Изумление лишило Зембину на время способности говорить. Она знаком пригласила к себе в карету мнимую путешественницу и махнула кучеру рукой, чтоб он ехал, а Саша приказал своему кучеру ехать вслед за кибитками Зембиной.

Долго смотрела мать на несчастного своего сына, который с нежностью целовал ее руки и с беззаботною легкомысленностью радовался, что едет с своею матерью. Наконец тяжелый вздох и ручьи слез облегчили грудь бедной страдалицы, и она спросила сына строгим голосом:

– Что значит твое переодеванье?

– Идея чудесная, гениальная, – весело отвечал он… – Я не хочу идти в поход и придумал этот наряд, который меня надолго скроет от всяких неприятностей… Я уж не раз наряжался девушкою, я знаю все женские приемы, в меня даже влюблялись… Вы едете в деревню… Теперь, в военное время, совсем не до расспросов: кто я и зачем? Я проживу у вас до зимы – война кончится, и, придумав какой-нибудь роман, плен, похищение, я явлюсь опять в Москву…

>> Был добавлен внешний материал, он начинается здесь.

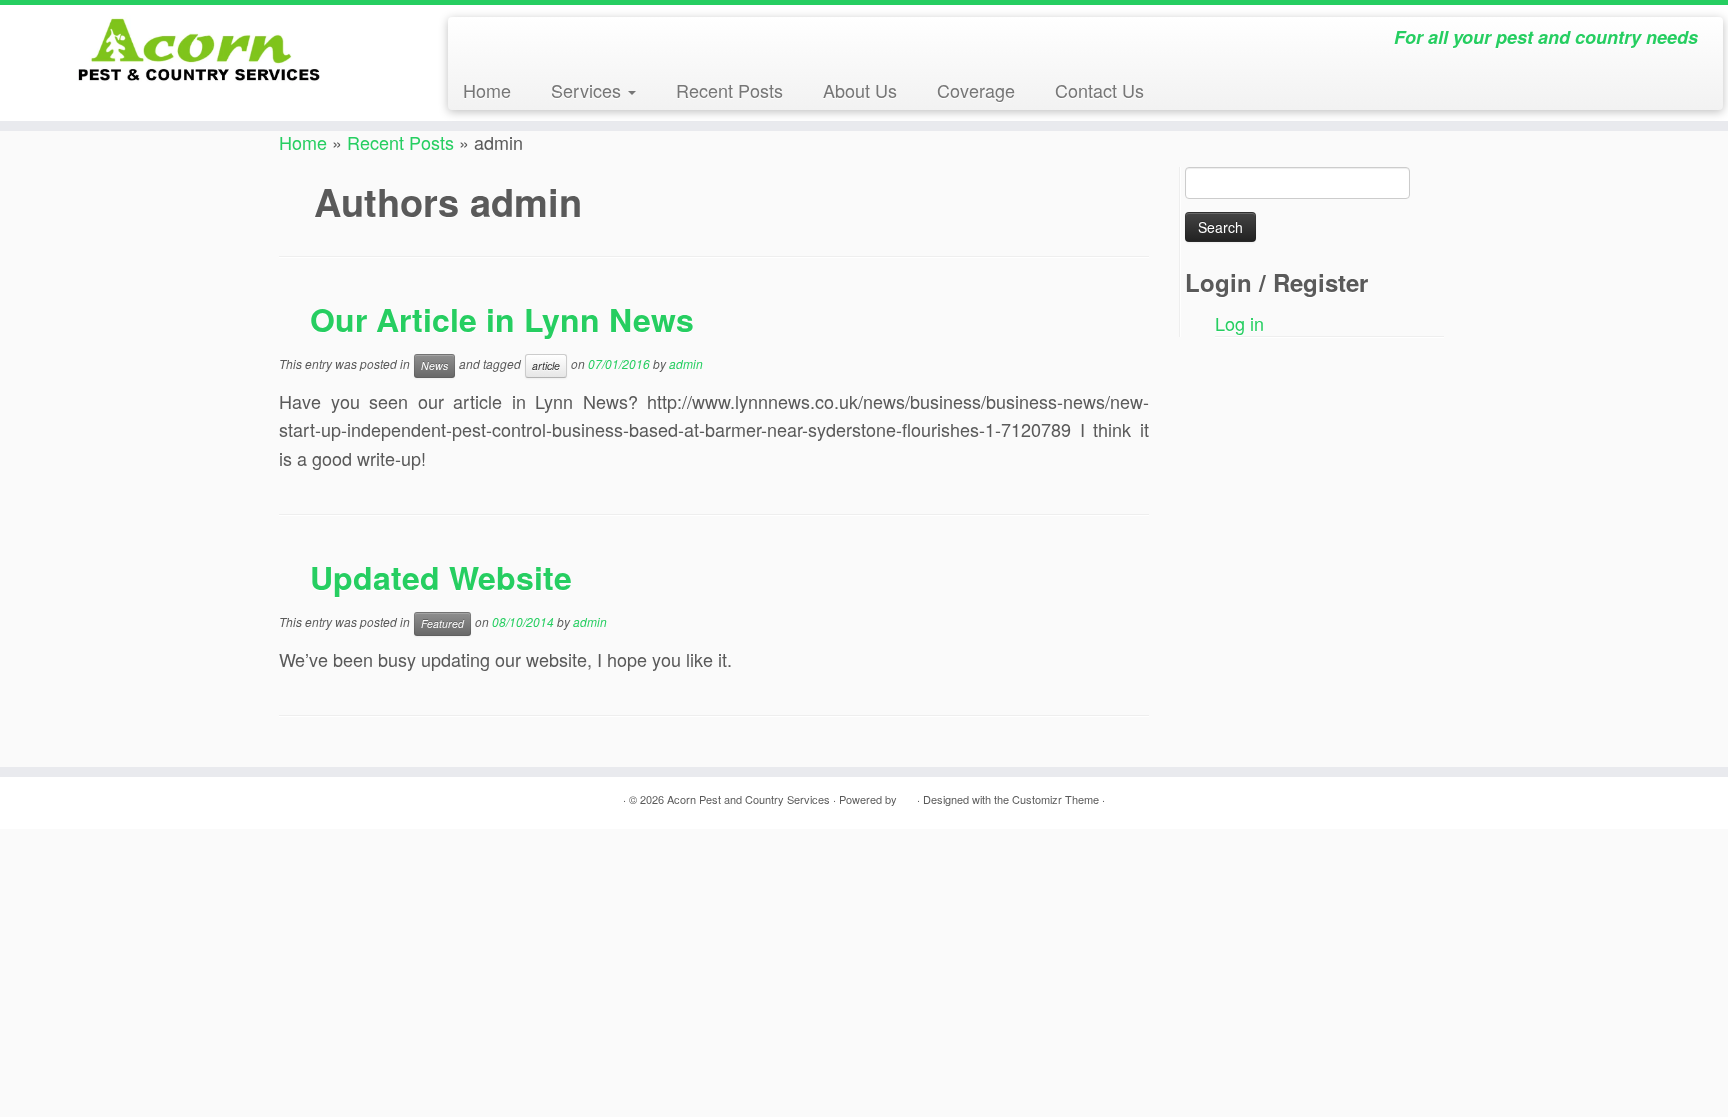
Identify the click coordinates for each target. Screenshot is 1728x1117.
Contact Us (1099, 90)
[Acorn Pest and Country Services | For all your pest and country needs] (199, 50)
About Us (860, 90)
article (546, 365)
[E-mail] (493, 43)
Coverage (976, 90)
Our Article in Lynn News (502, 319)
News (434, 365)
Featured (442, 623)
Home (487, 90)
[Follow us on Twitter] (533, 43)
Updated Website (441, 577)
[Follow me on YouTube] (573, 43)
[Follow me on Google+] (553, 43)
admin (686, 363)
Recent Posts (729, 90)
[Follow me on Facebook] (513, 43)
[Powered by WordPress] (907, 795)
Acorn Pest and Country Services (748, 799)
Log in (1239, 323)
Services (588, 90)
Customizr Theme (1055, 799)
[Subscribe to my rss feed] (473, 43)
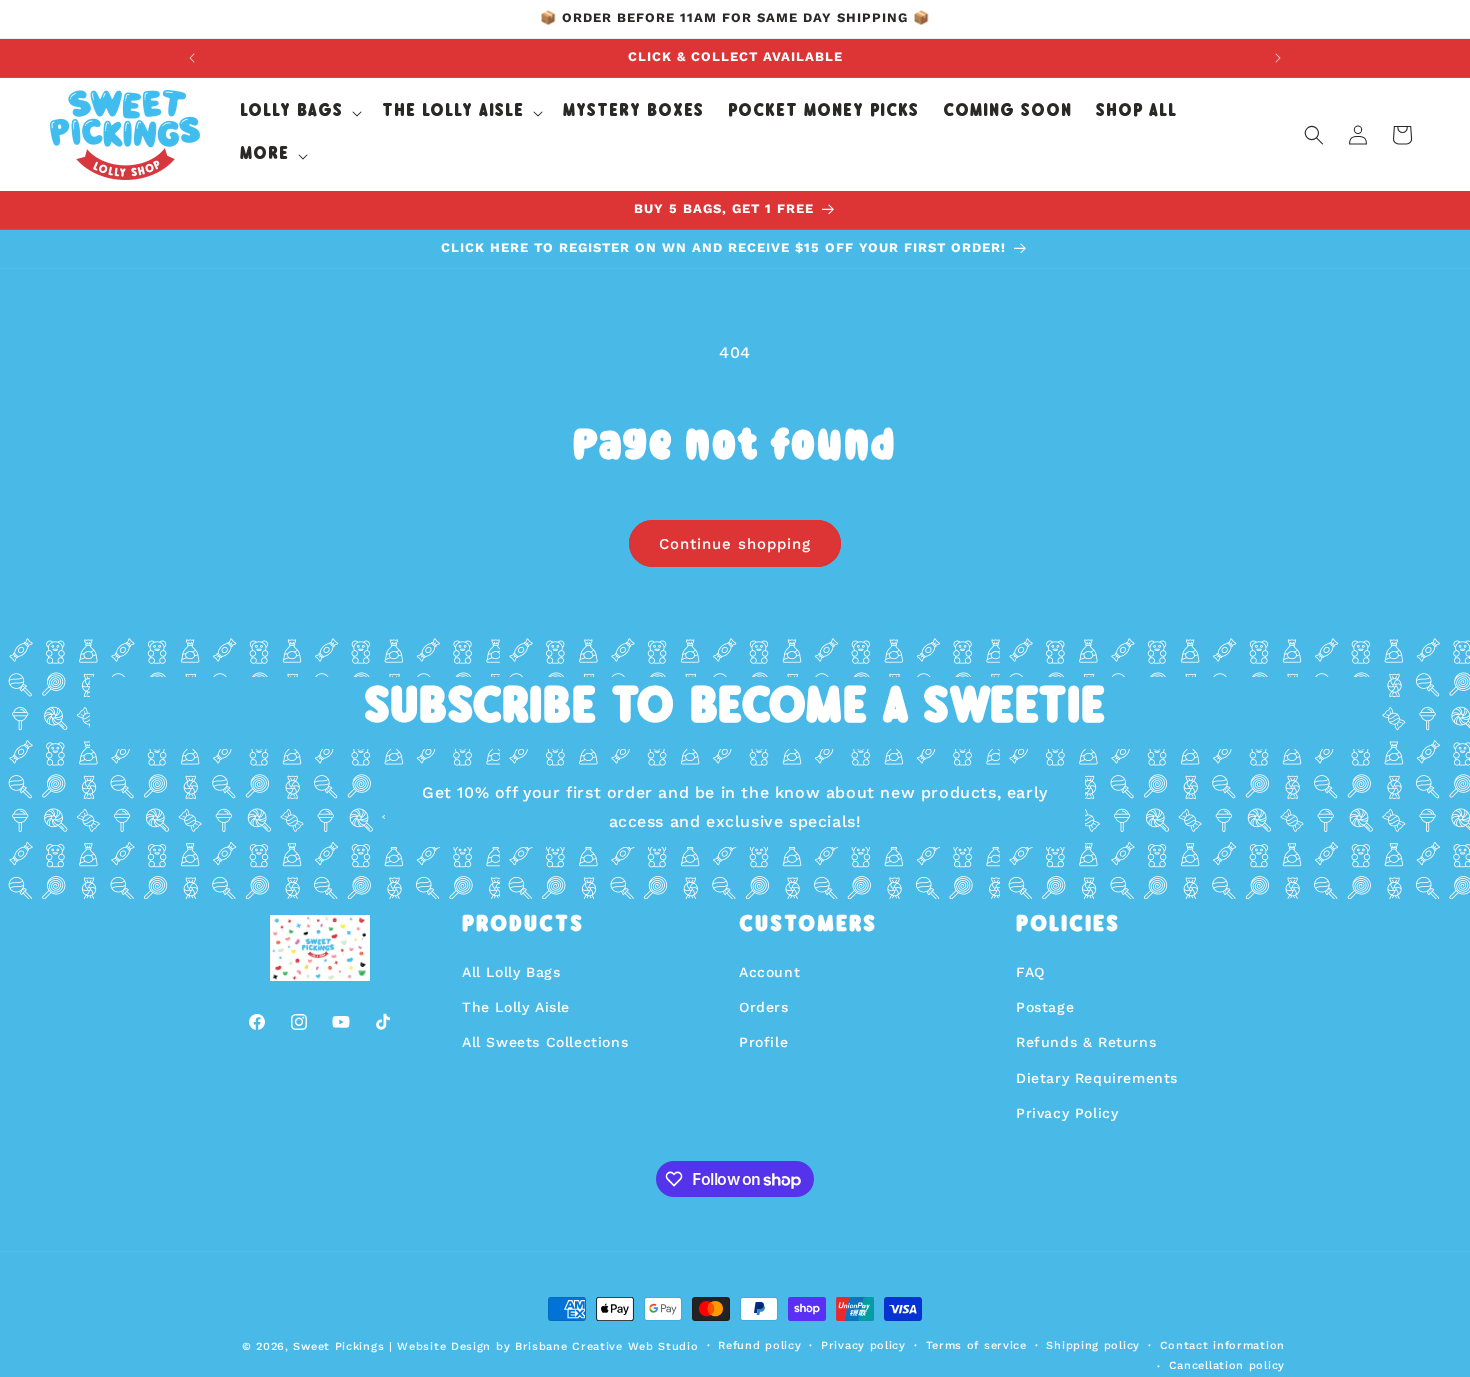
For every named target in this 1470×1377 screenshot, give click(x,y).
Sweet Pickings (338, 1346)
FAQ (1030, 972)
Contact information (1222, 1345)
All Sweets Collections (545, 1042)
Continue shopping (735, 544)
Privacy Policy (1067, 1113)
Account (769, 972)
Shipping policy (1093, 1345)
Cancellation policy (1227, 1365)
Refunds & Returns (1086, 1042)
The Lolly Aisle (516, 1007)
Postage (1045, 1007)
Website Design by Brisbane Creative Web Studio (547, 1346)
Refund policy (759, 1345)
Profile (763, 1042)
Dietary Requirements (1097, 1078)
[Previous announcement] (192, 58)
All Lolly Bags (511, 972)
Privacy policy (863, 1345)
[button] (299, 113)
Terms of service (976, 1345)
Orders (764, 1007)
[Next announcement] (1278, 58)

Может быть, болтовня Саши продолжалась бы еще более, но он взглянул на мать, и отчаяние, выражавшееся на лице ее, остановило его. Он замолчал и с недоумением смотрел на нее, не смея спросить о причине…

– Несчастный! что ты сделал? – вскричала она, ломая себе руки. – Боже! Боже мой! За что ты так жестоко меня наказываешь?

Она не могла продолжать и громко зарыдала.

Часть II

Глава I

Уже два дня тащилась карета и кибитки Зембиной по песчаной Смоленской дороге (тогда еще и не думали о шоссе!); они приближались уже к Вязьме, которая была целью путешествия, потому что, не доезжая до этого города, деревня Зембиной лежала в сторону на проселочной дороге, ведущей из Калужской губернии прямо к Вязьме. В карете Зембина все еще сидела с переодетым Сашею, – и мало-помалу мать привыкала к этому странному зрелищу. Неизвестно, каким образом мог Саша уговорить свою мать, но, после продолжительного объяснения и обоюдных слез, Зембина позволила ему продолжать с нею путь, стараясь материнскою нежностию заглушить всякое другое чувство. Что же касается Саши, то какое-то непостижимое легкомыслие позволяло ему забывать и настоящее, и будущее, а если по временам Зембина напоминала ему об ужасных последствиях, которые должны были произойти от самовольной его отлучки, и в такое время, то он с веселою изобретательностию исчислял все возможные случаи, которые непременно освободят его от всяких неприятностей, и нежными своими ласками заставлял бедную свою мать забывать справедливые ее опасения.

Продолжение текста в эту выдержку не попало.